SAN FRANCISCO – Lori Haigh, owner of Capobianco Gallery in North Beach here, was spat on and knocked unconscious last week for exhibiting an artwork highlighting the torture of Iraqi detainees at Abu Ghraib prison.

The assault came after two weeks of escalating threats. Now that painting may end up displayed at San Francisco City Hall.

San Francisco Supervisor Aaron Peskin June 8 introduced a resolution to hang the painting, titled “The Abuse,” in City Hall and to condemn the attacks against Haigh. Peskin told the San Francisco Chronicle that displaying the art work would send a message to residents that elected officials won’t tolerate efforts to stifle political dissent.
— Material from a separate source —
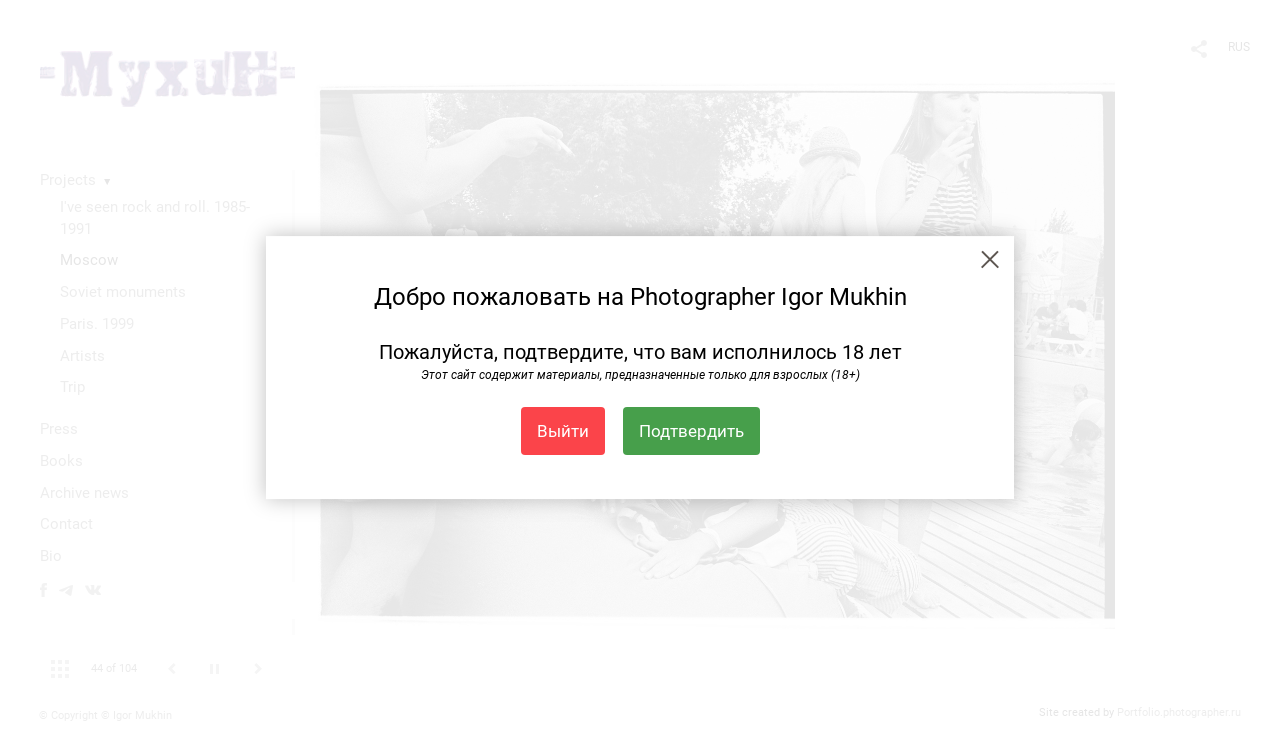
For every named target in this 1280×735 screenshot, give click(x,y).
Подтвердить (691, 431)
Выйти (563, 431)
“The Abuse” depicts three U.S. soldiers leering at a group of naked men in hoods with wires connected to their bodies. The one in the foreground has a blood-spattered American flag patch on his uniform. In the background, a soldier in sunglasses guards a blindfolded woman.

The artist Guy Colwell, whose picture was a late addition to a month-long exhibit of his work at the gallery, is known for his social realist style, comic books, and antiwar activism in the San Francisco area. He was jailed for two years in 1968 for opposing the Vietnam War.

Within days of putting Colwell’s painting in a front window, Haigh came to work to find the gallery’s entrance trashed with garbage, eggs and broken glass. Her business answering machine filled up with threats and slurs. She was called “un-American.”

On June 5 local artists and writers staged a protest outside the gallery, denouncing the attack and the threats against the gallery as an assault on freedom of expression.